Friday, December 14, 2007

Holiday Treat Week

It makes working so merry.
-Todd Potter

Tuesday, November 27, 2007

Dress Code

I like the Googley look.
-Bob

Wednesday, November 14, 2007

Miscommunication

Jill: "You left all your crap over here."
Meg: "Did you smoke it?" (thinking I said "crack")

Tuesday, October 23, 2007

Endangered Species

I want my gorilla back!
-Sara Sartin, grieving the loss of her framed JCI photo.

Kids today

Hold on - I'm gathering my chi.
- Jack Lorens

Wednesday, October 17, 2007

Web site decor

We got bubbles on the home page.
-Ryan D.

Friday, October 5, 2007

Still too much

What was your question? I was chomping on a chip.
-Greg

Too much crunching

Maybe I could just suck on the chips
–Bob

Friday, September 7, 2007

Another Term for Hushpuppies

"Puppy-dog balls"
–Gary's son, Samuel

Friday, August 3, 2007

Ewwwww!

"I had to use bugs for bullets!"
– V. Williams (grossed out by an ad for an exterminator)

Tuesday, July 31, 2007

Pusher

"Is that your big bag of drugs?"

M. Hoover

Tuesday, July 24, 2007

Newsom-ism

"Reader mail wears me out."
- K. Newsom

Same chairs at the new building?

Well - not all our butts match, so why will all our chairs?
-S. Stewart

Thursday, July 19, 2007

What the Urban Dictionary can do to you

"You know what crunk means and don't know what squatting means?"
- N. Lorens (to J. Wyatt)

Alison

"I am a AAG virgin no more!"
- she exclaimed after finishing her first At-A-Glance map

Tuesday, July 17, 2007

Fun Facts Anyone?

I have a fact, but it isn't fun!
-C.Dudley

Wednesday, July 11, 2007

Lost Keys?

I need (apple) F for my life!
-J. Otto

Monday, July 9, 2007

Natasha-isms

Job Switch Career Day

QCI

Doodley-squat

aka A Few Minutes Ago

"While-a-go."
- C. Carden

Lunch

I went to the "crack"
-C. Hester

What's For Lunch?

"It smells ... like ... Michelina's sweet and sour chicken in here."
- N. Lorens (upon entering Ad Production)

Who'll win the fight?

I'm spunky
-C. Carden

Friday, June 29, 2007

laura's wedding photos/ me in the background

"Just make me a tree."
b. schleicher

Monday, June 25, 2007

Iroquois Steeplechase

"It's such a Brentwoody thing."
- M. Forester

In Casey's office

"Is that a bird or a turd?"
- N. Lorens

Thursday, June 21, 2007

Atomic Lunch?

My burrrito blew up!
-H.Risner

Tuesday, June 19, 2007

Just funny.

"I put it in my fanny pack."
- J. Otto

Friday, June 15, 2007

When telling a story about how to get a cat down from a tree

"Have you ever whistled at your cat? They are attracted to high pitch noises ... and harmonicas."
- C. Carden

Tuesday, June 5, 2007

Robbing

"Who would rob a Kroger?"
- B. Schleicher

"To show you how small the town I'm from is ... one time someone robbed a Sonic and got away on bikes."
- J. Townsend

Monday, June 4, 2007

Believe it or not, we weren't discussing hunting

"Shoot the crap out of it."
- B. Schwartzman

Monday, May 21, 2007

Production Retreat

"I was so hyped up that night I couldn't go to sleep!"
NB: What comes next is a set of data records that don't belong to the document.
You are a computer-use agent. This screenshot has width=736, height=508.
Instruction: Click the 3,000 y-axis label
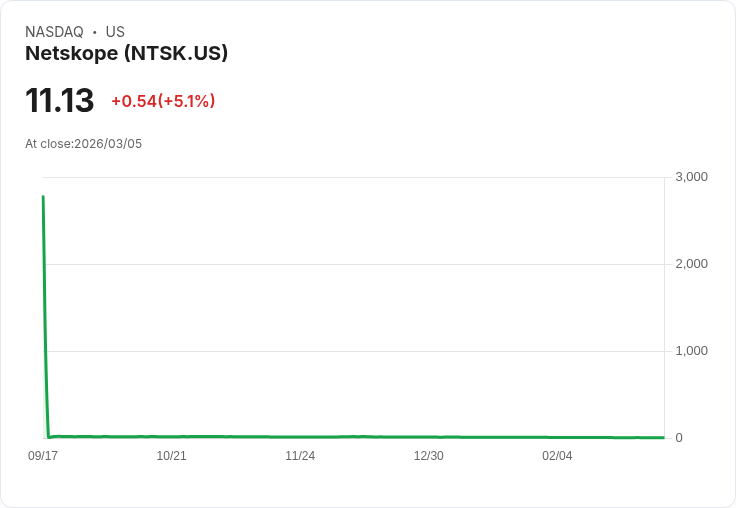692,177
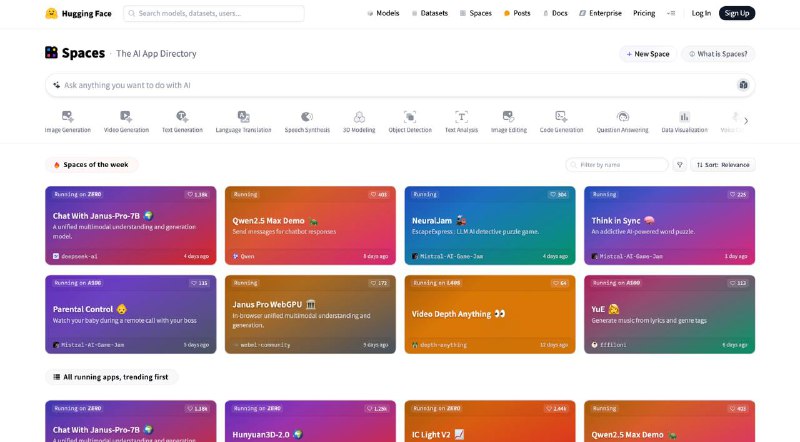Select the Image Generation category icon
The width and height of the screenshot is (800, 442).
click(x=67, y=117)
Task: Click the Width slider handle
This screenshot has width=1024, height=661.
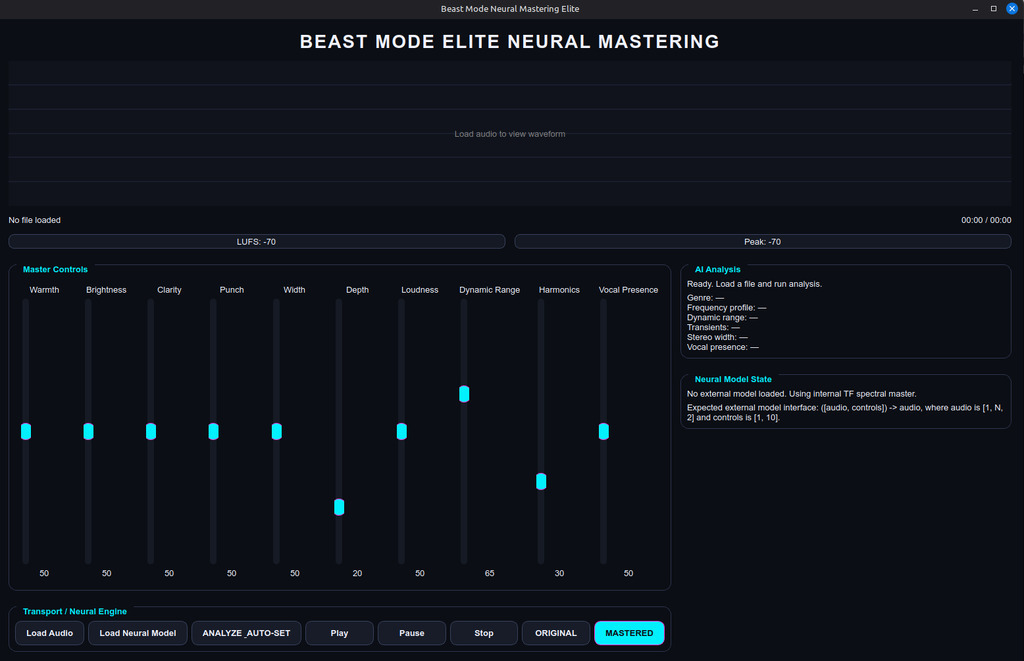Action: (x=276, y=431)
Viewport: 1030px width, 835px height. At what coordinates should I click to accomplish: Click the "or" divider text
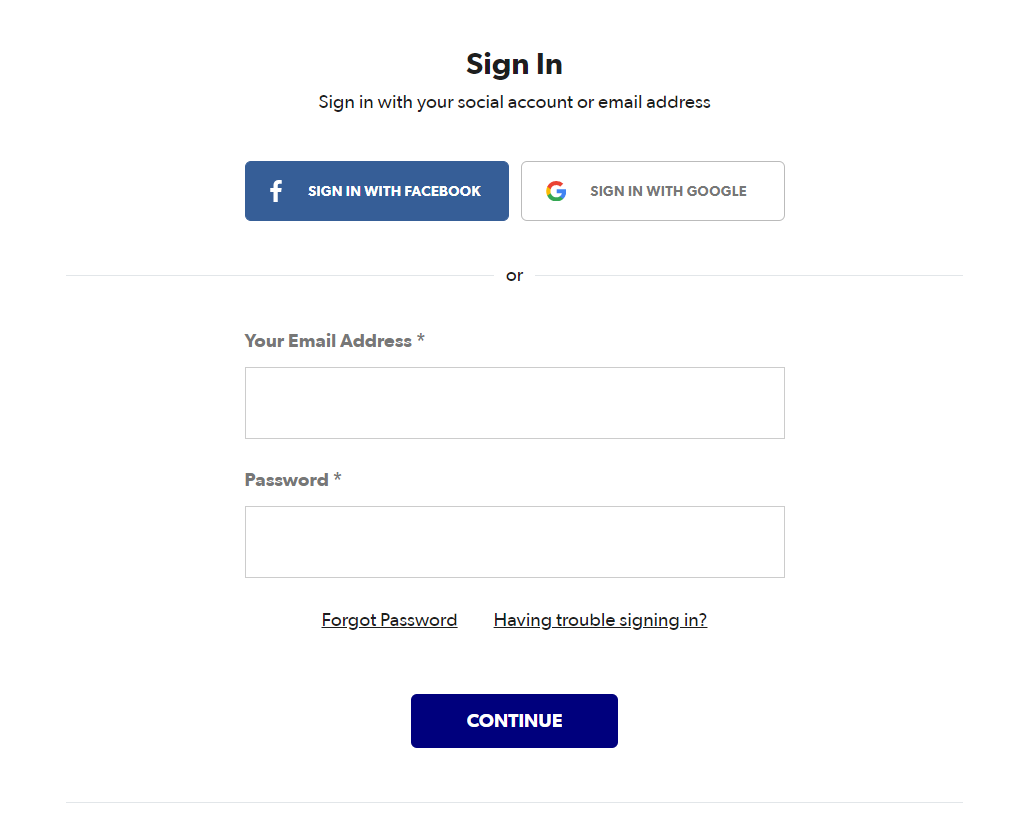pos(514,275)
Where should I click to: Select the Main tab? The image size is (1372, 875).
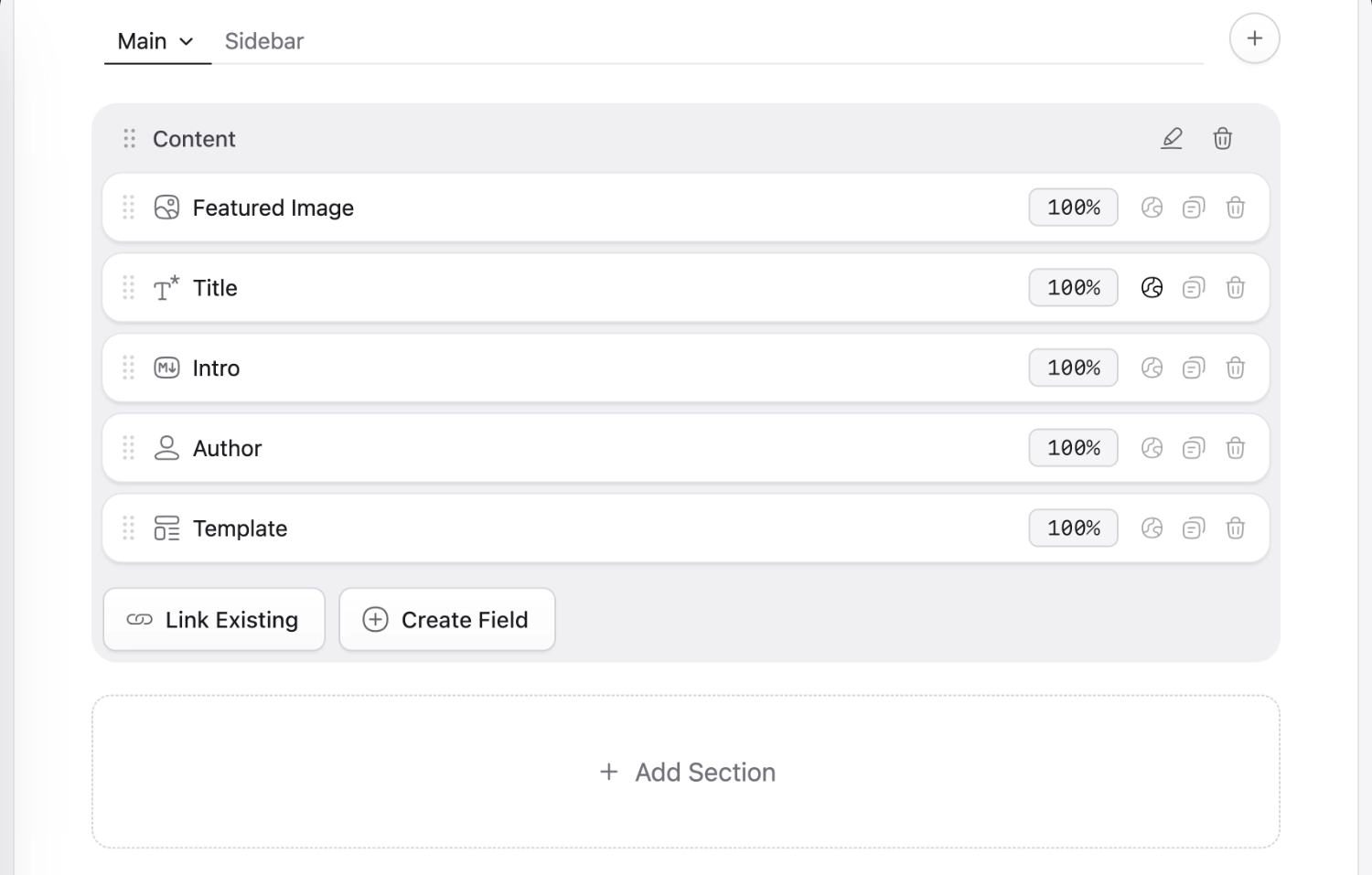(142, 40)
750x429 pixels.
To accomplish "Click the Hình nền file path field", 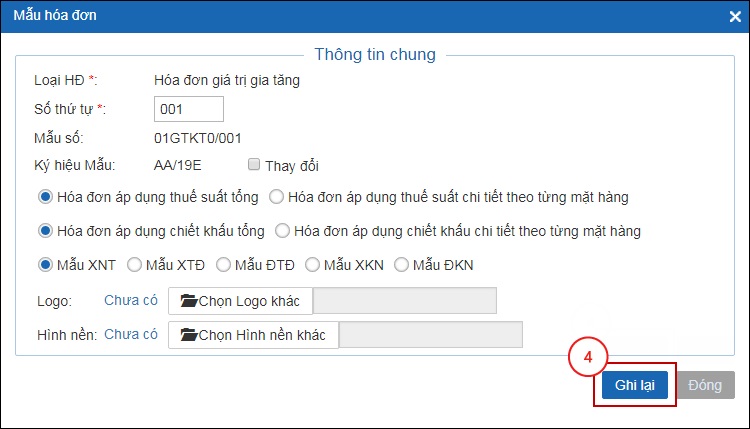I will click(x=430, y=335).
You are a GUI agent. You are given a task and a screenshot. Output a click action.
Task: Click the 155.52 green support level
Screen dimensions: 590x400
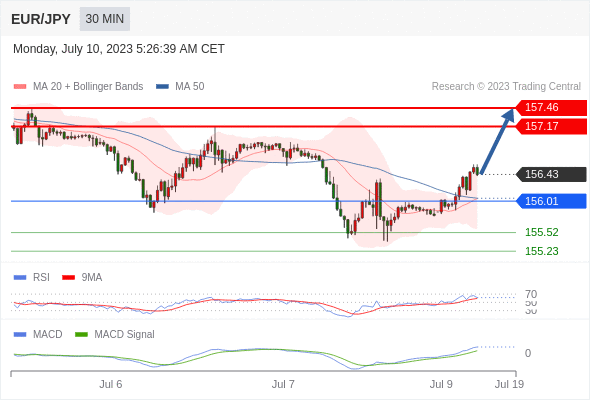coord(541,232)
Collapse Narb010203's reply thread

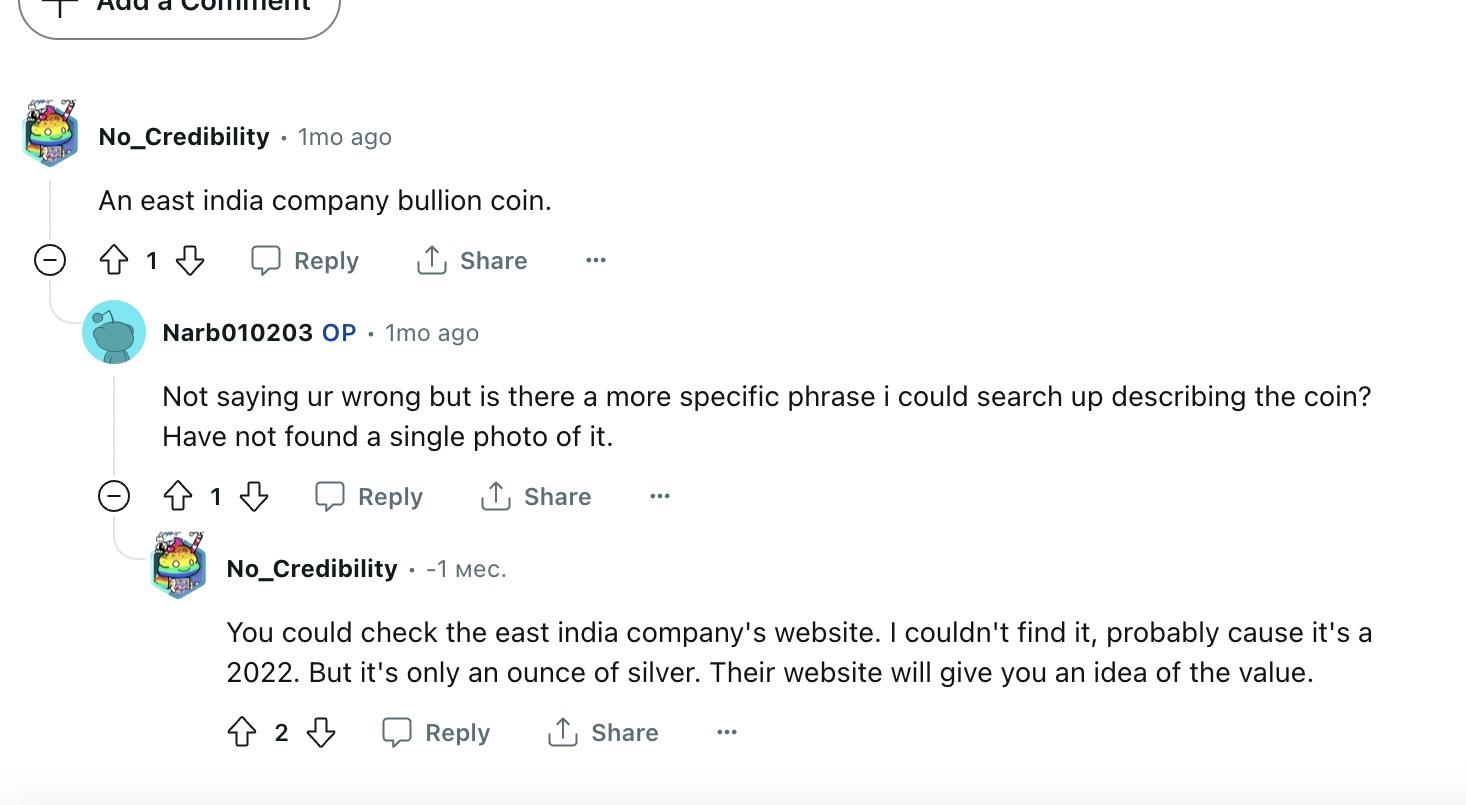pyautogui.click(x=114, y=497)
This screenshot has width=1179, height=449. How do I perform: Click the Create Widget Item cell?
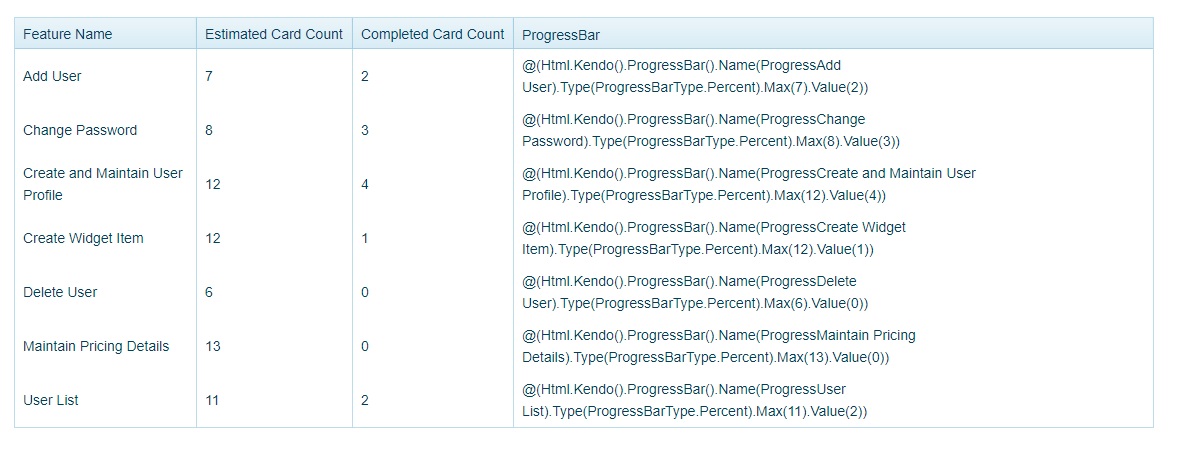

– C. Dudley (The Price is Right)


"I kinda got a little bathing suit situation ..."

– L. Taylor (Jumping Off a Cliff)


"I had Wonder Woman underoos!"

– C. Hester


And ... in response to "refried PDFs":

"Ours are deep fried!"

Wednesday, May 16, 2007

A Warning to Maria

Don't touch my stuff while I'm gone!
-H. Risner

Tuesday, May 15, 2007

FFA jacket

Wear it proud, wear it loud, wear it when you work with cows!

–B. McCord

Friday, May 11, 2007

We Love our Acronyms, Don't We?

I think that we need to add the "S" back in "SAC."
- L. Taylor

Wednesday, May 9, 2007

Critters

"I find little turds all over my desk."
- S. Chappell

Wednesday, May 2, 2007

Another Day in Paradise

Today..... is just a continuation of yesterday.....
-Jill Wyatt - and she was not smiling

Monday, April 30, 2007

Kicking for Stress Relief

"Can't do that now because I'm afraid something will BREAK, BUST or FALL OUT."

~Tadara Smith

Thursday, April 26, 2007

Gone with the Wind

She talks like all of her sentences should begin with "Well, I declare!"
- H. Risner, commenting on the lovely accent of an acquaintance.

Wednesday, April 25, 2007

Ad Production Blasts from the Recent Past

"Somebody please shoot me and roll me over twice."
- A. Hunter

"No man looks that good in a hat ... looks good without the hat."
- K. Newsom

"Have you checked your drawers lately?"
- C. Carden

"You look like a hot ball of gas."
- G. Smith

"What is this? Is this a scam?"
- Advertiser in response to a faxed proof

"Our designers don't talk to anyone."
- C. Carden

"Thank you for taking the HEL out of Helvetica."
- V. Williams

"My eyes may get a little droopy because I just ate."
- C. Carden

"I was going to offer you some of my goodies."
- V. Williams, referring to Goody's powder

"Some days you're the dog, some days you're the hydrant."
- K. Phillips

"I love your balls."
- C. Hester

"Could you please dye my hair green."
- A. Shultz

"I remember those green people."
- M. Arbour

"Send it to the shipper."
- J. Wyatt (she meant "ship it to the printer")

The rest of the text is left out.